I'm not sure yet.
I quite like Lomborg's suggestion of $2/ton on CO2 to be spent entirely on R&D of new energy technologies, with patents available to all. $25bn/yr would be a ten-fold increase in investment and it _should_ lead to breakthroughs that will bring renewable techs to market quickly.
Right now I think we need to stabilise somewhere between 500-550ppm CO2 (compared with politicians who're talking about 450ppm), and my favoured solution is either a carbon tax, with money raised split between countries by population and pollution levels (eg Americans start with much more money per person, but slowly it contracts and converges). This is simpler than cap & trade and countries can do what they want with the money.

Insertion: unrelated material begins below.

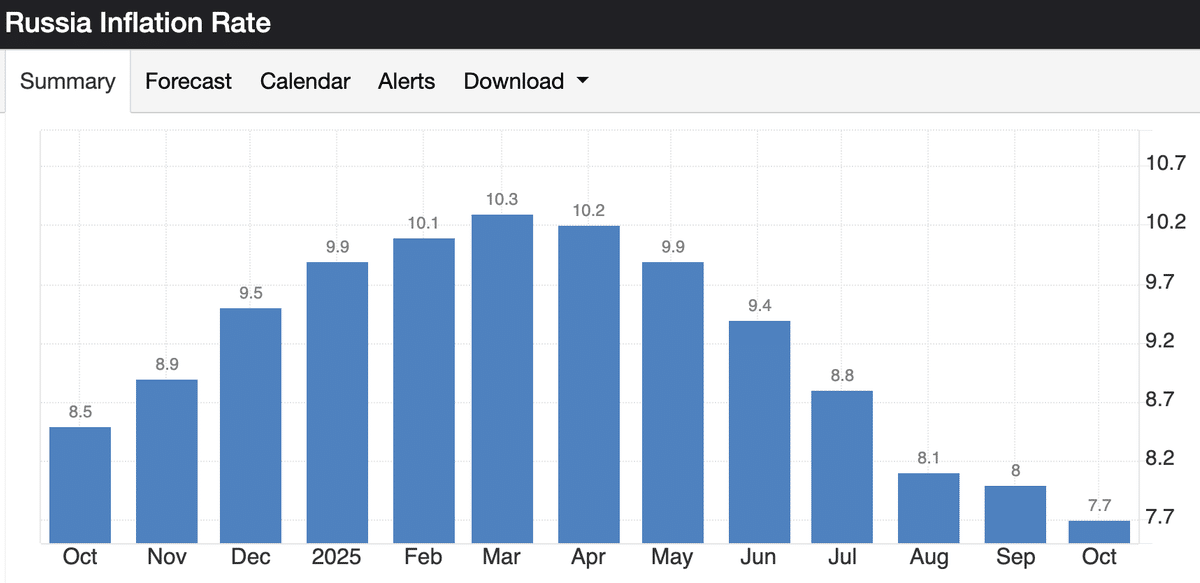Click the Russia Inflation Rate title
The width and height of the screenshot is (1200, 583).
(138, 22)
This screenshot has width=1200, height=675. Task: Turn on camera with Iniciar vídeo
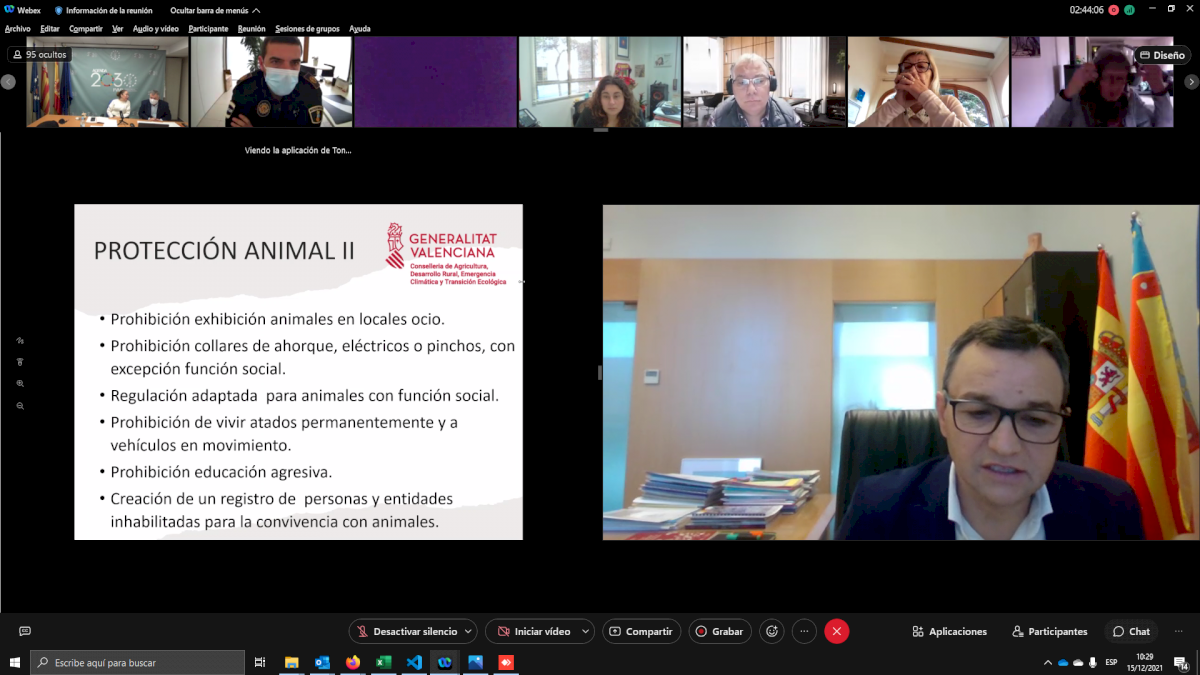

Alternatively, a simpler 'cap and trade' system would sell all permits at auction and companies would have to buy permits to dig up fossil fuels or chop down trees. Permits would be generated by planting trees or burying CO2. Only real carbon fluxes are considered, and there are fewer companies (so less bureaucracy) dealing with this. Easier than regulating every smokestack and car exhaust... Again, money would be given to countries to spend using 'contraction and convergence'.
In the case of my country, I'd hope a portion would go to renewable R&D, and the rest would be split evenly between the population. This way it's 'progressive'.
The costs would be the 'deadweight loss':
Which would be significantly lower than the headline figure.